-- Exercise material --

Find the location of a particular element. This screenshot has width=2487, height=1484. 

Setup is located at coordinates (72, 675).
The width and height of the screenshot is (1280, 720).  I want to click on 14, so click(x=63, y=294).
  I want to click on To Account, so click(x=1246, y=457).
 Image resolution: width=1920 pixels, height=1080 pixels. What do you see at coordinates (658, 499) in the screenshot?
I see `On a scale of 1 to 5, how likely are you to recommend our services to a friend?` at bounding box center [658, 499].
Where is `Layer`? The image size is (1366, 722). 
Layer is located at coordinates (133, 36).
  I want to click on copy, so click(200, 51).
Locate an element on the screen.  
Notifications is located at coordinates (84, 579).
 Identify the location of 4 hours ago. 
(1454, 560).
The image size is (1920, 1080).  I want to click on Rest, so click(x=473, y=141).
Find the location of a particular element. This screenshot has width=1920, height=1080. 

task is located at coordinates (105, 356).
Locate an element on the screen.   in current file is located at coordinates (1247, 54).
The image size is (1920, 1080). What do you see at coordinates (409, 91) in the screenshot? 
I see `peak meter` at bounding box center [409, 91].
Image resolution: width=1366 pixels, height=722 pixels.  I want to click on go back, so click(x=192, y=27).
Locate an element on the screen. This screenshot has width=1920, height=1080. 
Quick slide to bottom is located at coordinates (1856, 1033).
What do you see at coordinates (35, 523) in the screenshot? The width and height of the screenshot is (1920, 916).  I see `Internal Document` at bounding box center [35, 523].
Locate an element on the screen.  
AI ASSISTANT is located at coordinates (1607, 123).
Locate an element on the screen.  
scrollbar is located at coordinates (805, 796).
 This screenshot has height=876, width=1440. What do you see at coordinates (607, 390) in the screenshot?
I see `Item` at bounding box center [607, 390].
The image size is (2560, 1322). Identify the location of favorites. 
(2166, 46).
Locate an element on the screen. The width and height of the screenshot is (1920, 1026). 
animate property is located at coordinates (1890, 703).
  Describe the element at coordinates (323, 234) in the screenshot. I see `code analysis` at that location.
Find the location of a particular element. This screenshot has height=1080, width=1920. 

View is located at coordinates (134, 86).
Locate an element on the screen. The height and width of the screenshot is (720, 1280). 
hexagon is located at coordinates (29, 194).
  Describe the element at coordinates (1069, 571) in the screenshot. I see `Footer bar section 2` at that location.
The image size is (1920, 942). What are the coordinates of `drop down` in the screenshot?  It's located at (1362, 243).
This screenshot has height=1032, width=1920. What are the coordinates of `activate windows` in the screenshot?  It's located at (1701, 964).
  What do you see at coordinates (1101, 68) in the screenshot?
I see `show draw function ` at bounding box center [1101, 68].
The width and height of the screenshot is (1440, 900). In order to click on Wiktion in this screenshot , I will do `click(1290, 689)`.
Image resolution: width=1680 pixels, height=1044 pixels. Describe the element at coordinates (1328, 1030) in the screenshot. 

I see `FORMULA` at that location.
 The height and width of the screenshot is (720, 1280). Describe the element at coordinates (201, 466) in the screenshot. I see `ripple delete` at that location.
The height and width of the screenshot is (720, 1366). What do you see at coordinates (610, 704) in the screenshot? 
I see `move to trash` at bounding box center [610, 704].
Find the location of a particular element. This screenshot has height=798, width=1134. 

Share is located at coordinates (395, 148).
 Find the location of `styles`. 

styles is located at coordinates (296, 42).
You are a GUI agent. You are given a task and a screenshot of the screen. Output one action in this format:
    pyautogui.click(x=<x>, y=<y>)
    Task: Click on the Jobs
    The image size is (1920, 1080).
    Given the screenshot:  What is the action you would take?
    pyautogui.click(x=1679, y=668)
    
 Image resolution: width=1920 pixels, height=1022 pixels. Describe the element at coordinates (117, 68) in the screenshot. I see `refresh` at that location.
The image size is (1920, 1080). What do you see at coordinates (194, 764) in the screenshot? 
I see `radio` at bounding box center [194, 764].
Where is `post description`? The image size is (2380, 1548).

-- Task statement --
Rewrite every row above as a JSON list of strings, with one string per line and blank lines omitted.

-- Result for this task --
[
  "Find the location of a particular element. This screenshot has width=2487, height=1484. ",
  "Setup is located at coordinates (72, 675).",
  "The width and height of the screenshot is (1280, 720).  I want to click on 14, so click(x=63, y=294).",
  "  I want to click on To Account, so click(x=1246, y=457).",
  " Image resolution: width=1920 pixels, height=1080 pixels. What do you see at coordinates (658, 499) in the screenshot?",
  "I see `On a scale of 1 to 5, how likely are you to recommend our services to a friend?` at bounding box center [658, 499].",
  "Where is `Layer`? The image size is (1366, 722). ",
  "Layer is located at coordinates (133, 36).",
  "  I want to click on copy, so click(200, 51).",
  "Locate an element on the screen.  ",
  "Notifications is located at coordinates (84, 579).",
  " Identify the location of 4 hours ago. ",
  "(1454, 560).",
  "The image size is (1920, 1080).  I want to click on Rest, so click(x=473, y=141).",
  "Find the location of a particular element. This screenshot has width=1920, height=1080. ",
  "task is located at coordinates (105, 356).",
  "Locate an element on the screen.   in current file is located at coordinates (1247, 54).",
  "The image size is (1920, 1080). What do you see at coordinates (409, 91) in the screenshot? ",
  "I see `peak meter` at bounding box center [409, 91].",
  "Image resolution: width=1366 pixels, height=722 pixels.  I want to click on go back, so click(x=192, y=27).",
  "Locate an element on the screen. This screenshot has width=1920, height=1080. ",
  "Quick slide to bottom is located at coordinates (1856, 1033).",
  "What do you see at coordinates (35, 523) in the screenshot? The width and height of the screenshot is (1920, 916).  I see `Internal Document` at bounding box center [35, 523].",
  "Locate an element on the screen.  ",
  "AI ASSISTANT is located at coordinates (1607, 123).",
  "Locate an element on the screen.  ",
  "scrollbar is located at coordinates (805, 796).",
  " This screenshot has height=876, width=1440. What do you see at coordinates (607, 390) in the screenshot?",
  "I see `Item` at bounding box center [607, 390].",
  "The image size is (2560, 1322). Identify the location of favorites. ",
  "(2166, 46).",
  "Locate an element on the screen. The width and height of the screenshot is (1920, 1026). ",
  "animate property is located at coordinates (1890, 703).",
  "  Describe the element at coordinates (323, 234) in the screenshot. I see `code analysis` at that location.",
  "Find the location of a particular element. This screenshot has height=1080, width=1920. ",
  "View is located at coordinates (134, 86).",
  "Locate an element on the screen. The height and width of the screenshot is (720, 1280). ",
  "hexagon is located at coordinates (29, 194).",
  "  Describe the element at coordinates (1069, 571) in the screenshot. I see `Footer bar section 2` at that location.",
  "The image size is (1920, 942). What are the coordinates of `drop down` in the screenshot?  It's located at (1362, 243).",
  "This screenshot has height=1032, width=1920. What are the coordinates of `activate windows` in the screenshot?  It's located at (1701, 964).",
  "  What do you see at coordinates (1101, 68) in the screenshot?",
  "I see `show draw function ` at bounding box center [1101, 68].",
  "The width and height of the screenshot is (1440, 900). In order to click on Wiktion in this screenshot , I will do `click(1290, 689)`.",
  "Image resolution: width=1680 pixels, height=1044 pixels. Describe the element at coordinates (1328, 1030) in the screenshot. ",
  "I see `FORMULA` at that location.",
  " The height and width of the screenshot is (720, 1280). Describe the element at coordinates (201, 466) in the screenshot. I see `ripple delete` at that location.",
  "The height and width of the screenshot is (720, 1366). What do you see at coordinates (610, 704) in the screenshot? ",
  "I see `move to trash` at bounding box center [610, 704].",
  "Find the location of a particular element. This screenshot has height=798, width=1134. ",
  "Share is located at coordinates (395, 148).",
  " Find the location of `styles`. ",
  "styles is located at coordinates (296, 42).",
  "You are a GUI agent. You are given a task and a screenshot of the screen. Output one action in this format:",
  "    pyautogui.click(x=<x>, y=<y>)",
  "    Task: Click on the Jobs",
  "    The image size is (1920, 1080).",
  "    Given the screenshot:  What is the action you would take?",
  "    pyautogui.click(x=1679, y=668)",
  " Image resolution: width=1920 pixels, height=1022 pixels. Describe the element at coordinates (117, 68) in the screenshot. I see `refresh` at that location.",
  "The image size is (1920, 1080). What do you see at coordinates (194, 764) in the screenshot? ",
  "I see `radio` at bounding box center [194, 764].",
  "Where is `post description`? The image size is (2380, 1548)."
]